** START OF RECORDS FOR THIS TASK **

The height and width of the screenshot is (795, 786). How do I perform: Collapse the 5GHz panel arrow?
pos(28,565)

** END OF RECORDS FOR THIS TASK **
** START OF RECORDS FOR THIS TASK **

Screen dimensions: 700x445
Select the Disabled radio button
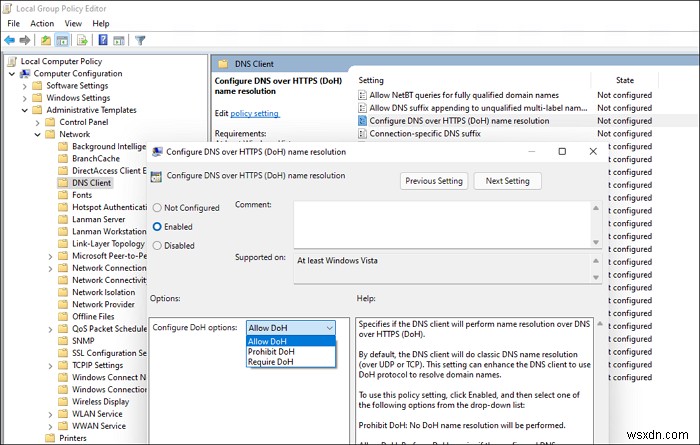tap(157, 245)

** END OF RECORDS FOR THIS TASK **
** START OF RECORDS FOR THIS TASK **

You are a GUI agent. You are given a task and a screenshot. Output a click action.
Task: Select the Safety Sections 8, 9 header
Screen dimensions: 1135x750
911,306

** END OF RECORDS FOR THIS TASK **

■ EXERCISE DESCRIPTION ■
Count the lines of the records above that contain the word "screenshot" and give only that number.

■ SOLUTION BELOW ■
2